* Source data *
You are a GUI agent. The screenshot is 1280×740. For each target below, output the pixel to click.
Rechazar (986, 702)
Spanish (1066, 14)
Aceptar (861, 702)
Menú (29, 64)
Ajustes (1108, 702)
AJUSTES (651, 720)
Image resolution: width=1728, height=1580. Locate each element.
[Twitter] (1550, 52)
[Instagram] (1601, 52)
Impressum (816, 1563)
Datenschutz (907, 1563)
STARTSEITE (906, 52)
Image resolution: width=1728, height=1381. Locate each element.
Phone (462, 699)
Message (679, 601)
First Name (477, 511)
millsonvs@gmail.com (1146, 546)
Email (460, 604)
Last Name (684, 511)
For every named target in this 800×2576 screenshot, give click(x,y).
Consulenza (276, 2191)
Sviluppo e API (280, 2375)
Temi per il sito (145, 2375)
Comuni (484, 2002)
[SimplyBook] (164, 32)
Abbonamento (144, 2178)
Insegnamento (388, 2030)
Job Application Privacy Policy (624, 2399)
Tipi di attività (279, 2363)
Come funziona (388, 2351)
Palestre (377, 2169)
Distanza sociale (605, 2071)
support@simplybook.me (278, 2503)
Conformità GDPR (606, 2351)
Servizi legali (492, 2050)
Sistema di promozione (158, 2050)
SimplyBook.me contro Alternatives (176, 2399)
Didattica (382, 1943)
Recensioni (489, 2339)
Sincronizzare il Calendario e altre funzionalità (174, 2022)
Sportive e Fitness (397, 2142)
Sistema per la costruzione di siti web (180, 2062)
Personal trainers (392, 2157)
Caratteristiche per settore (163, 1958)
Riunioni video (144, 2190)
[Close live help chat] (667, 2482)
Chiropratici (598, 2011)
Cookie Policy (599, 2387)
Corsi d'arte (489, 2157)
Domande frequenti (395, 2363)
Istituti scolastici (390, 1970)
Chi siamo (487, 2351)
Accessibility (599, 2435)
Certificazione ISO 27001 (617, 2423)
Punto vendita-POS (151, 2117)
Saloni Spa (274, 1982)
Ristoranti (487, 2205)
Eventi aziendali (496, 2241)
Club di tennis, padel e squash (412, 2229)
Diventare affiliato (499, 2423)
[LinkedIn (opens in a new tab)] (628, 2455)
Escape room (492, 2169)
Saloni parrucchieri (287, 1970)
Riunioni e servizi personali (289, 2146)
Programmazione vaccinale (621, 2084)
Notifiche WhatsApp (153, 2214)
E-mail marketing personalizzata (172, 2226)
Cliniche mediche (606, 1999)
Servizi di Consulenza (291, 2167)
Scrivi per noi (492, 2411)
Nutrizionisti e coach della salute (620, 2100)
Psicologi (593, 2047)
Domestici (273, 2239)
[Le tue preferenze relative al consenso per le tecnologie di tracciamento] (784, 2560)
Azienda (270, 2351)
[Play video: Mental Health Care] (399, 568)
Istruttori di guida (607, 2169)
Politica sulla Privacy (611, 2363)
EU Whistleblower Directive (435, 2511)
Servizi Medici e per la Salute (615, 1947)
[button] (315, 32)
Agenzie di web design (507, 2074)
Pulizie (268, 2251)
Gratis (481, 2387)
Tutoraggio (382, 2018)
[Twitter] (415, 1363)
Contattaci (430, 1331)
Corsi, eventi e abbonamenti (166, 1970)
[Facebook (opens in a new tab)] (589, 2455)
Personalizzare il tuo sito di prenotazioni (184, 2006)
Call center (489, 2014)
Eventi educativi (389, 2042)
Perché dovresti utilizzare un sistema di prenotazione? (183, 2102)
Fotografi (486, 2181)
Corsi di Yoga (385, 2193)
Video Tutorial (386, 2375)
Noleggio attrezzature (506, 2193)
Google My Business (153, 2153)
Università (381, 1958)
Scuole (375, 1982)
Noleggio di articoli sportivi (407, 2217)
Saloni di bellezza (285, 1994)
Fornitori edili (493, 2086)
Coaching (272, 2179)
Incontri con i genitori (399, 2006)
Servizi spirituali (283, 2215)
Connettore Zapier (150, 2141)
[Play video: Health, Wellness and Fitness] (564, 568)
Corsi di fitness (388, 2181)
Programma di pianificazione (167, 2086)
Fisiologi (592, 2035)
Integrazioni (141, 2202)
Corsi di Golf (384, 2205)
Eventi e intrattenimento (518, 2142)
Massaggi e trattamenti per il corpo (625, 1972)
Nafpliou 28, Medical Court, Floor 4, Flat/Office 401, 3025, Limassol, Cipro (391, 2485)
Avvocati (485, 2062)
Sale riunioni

* Task requirements *
Beginning with the opening line and ending with the final one, transcribe the material exactly.

* Task result *
You are a GUI agent. The screenshot is 1280×740. For each target below, output the pixel to click.
Rechazar (986, 702)
Spanish (1066, 14)
Aceptar (861, 702)
Menú (29, 64)
Ajustes (1108, 702)
AJUSTES (651, 720)
Image resolution: width=1728, height=1580. Locate each element.
[Twitter] (1550, 52)
[Instagram] (1601, 52)
Impressum (816, 1563)
Datenschutz (907, 1563)
STARTSEITE (906, 52)
Image resolution: width=1728, height=1381. Locate each element.
Phone (462, 699)
Message (679, 601)
First Name (477, 511)
millsonvs@gmail.com (1146, 546)
Email (460, 604)
Last Name (684, 511)
For every named target in this 800×2576 screenshot, give click(x,y).
Consulenza (276, 2191)
Sviluppo e API (280, 2375)
Temi per il sito (145, 2375)
Comuni (484, 2002)
[SimplyBook] (164, 32)
Abbonamento (144, 2178)
Insegnamento (388, 2030)
Job Application Privacy Policy (624, 2399)
Tipi di attività (279, 2363)
Come funziona (388, 2351)
Palestre (377, 2169)
Distanza sociale (605, 2071)
support@simplybook.me (278, 2503)
Conformità GDPR (606, 2351)
Servizi legali (492, 2050)
Sistema di promozione (158, 2050)
SimplyBook.me contro Alternatives (176, 2399)
Didattica (382, 1943)
Recensioni (489, 2339)
Sincronizzare il Calendario e altre funzionalità (174, 2022)
Sportive e Fitness (397, 2142)
Sistema per la costruzione di siti web (180, 2062)
Personal trainers (392, 2157)
Caratteristiche per settore (163, 1958)
Riunioni video (144, 2190)
[Close live help chat] (667, 2482)
Chiropratici (598, 2011)
Cookie Policy (599, 2387)
Corsi d'arte (489, 2157)
Domande frequenti (395, 2363)
Istituti scolastici (390, 1970)
Chi siamo (487, 2351)
Accessibility (599, 2435)
Certificazione ISO 27001 (617, 2423)
Punto vendita-POS (151, 2117)
Saloni Spa (274, 1982)
Ristoranti (487, 2205)
Eventi aziendali (496, 2241)
Club di tennis, padel e squash (412, 2229)
Diventare affiliato (499, 2423)
[LinkedIn (opens in a new tab)] (628, 2455)
Escape room (492, 2169)
Saloni parrucchieri (287, 1970)
Riunioni e servizi personali (289, 2146)
Programmazione vaccinale (621, 2084)
Notifiche WhatsApp (153, 2214)
E-mail marketing personalizzata (172, 2226)
Cliniche mediche (606, 1999)
Servizi di Consulenza (291, 2167)
Scrivi per noi (492, 2411)
Nutrizionisti e coach della salute (620, 2100)
Psicologi (593, 2047)
Domestici (273, 2239)
[Le tue preferenze relative al consenso per le tecnologie di tracciamento] (784, 2560)
Azienda (270, 2351)
[Play video: Mental Health Care] (399, 568)
Istruttori di guida (607, 2169)
Politica sulla Privacy (611, 2363)
EU Whistleblower Directive (435, 2511)
Servizi Medici e per la Salute (615, 1947)
[button] (315, 32)
Agenzie di web design (507, 2074)
Pulizie (268, 2251)
Gratis (481, 2387)
Tutoraggio (382, 2018)
[Twitter] (415, 1363)
Contattaci (430, 1331)
Corsi, eventi e abbonamenti (166, 1970)
[Facebook (opens in a new tab)] (589, 2455)
Personalizzare il tuo sito di prenotazioni (184, 2006)
Call center (489, 2014)
Eventi educativi (389, 2042)
Perché dovresti utilizzare un sistema di prenotazione? (183, 2102)
Fotografi (486, 2181)
Corsi di Yoga (385, 2193)
Video Tutorial (386, 2375)
Noleggio attrezzature (506, 2193)
Google My Business (153, 2153)
Università (381, 1958)
Scuole (375, 1982)
Noleggio di articoli sportivi (407, 2217)
Saloni di bellezza (285, 1994)
Fornitori edili (493, 2086)
Coaching (272, 2179)
Incontri con i genitori (399, 2006)
Servizi spirituali (283, 2215)
Connettore Zapier (150, 2141)
[Play video: Health, Wellness and Fitness] (564, 568)
Corsi di fitness (388, 2181)
Programma di pianificazione (167, 2086)
Fisiologi (592, 2035)
Integrazioni (141, 2202)
Corsi di Golf (384, 2205)
Eventi e intrattenimento (518, 2142)
Massaggi e trattamenti per il corpo (625, 1972)
Nafpliou 28, Medical Court, Floor 4, Flat/Office 401, 3025, Limassol, Cipro (391, 2485)
Avvocati (485, 2062)
Sale riunioni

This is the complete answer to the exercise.